## Instruction
Report how many lines in the material below contain the string "width", counting only case-sensitive matches. Give the number alone.
+ + + +
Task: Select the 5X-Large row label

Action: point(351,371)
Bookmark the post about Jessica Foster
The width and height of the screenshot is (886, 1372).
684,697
+ + + +
## The completed task
1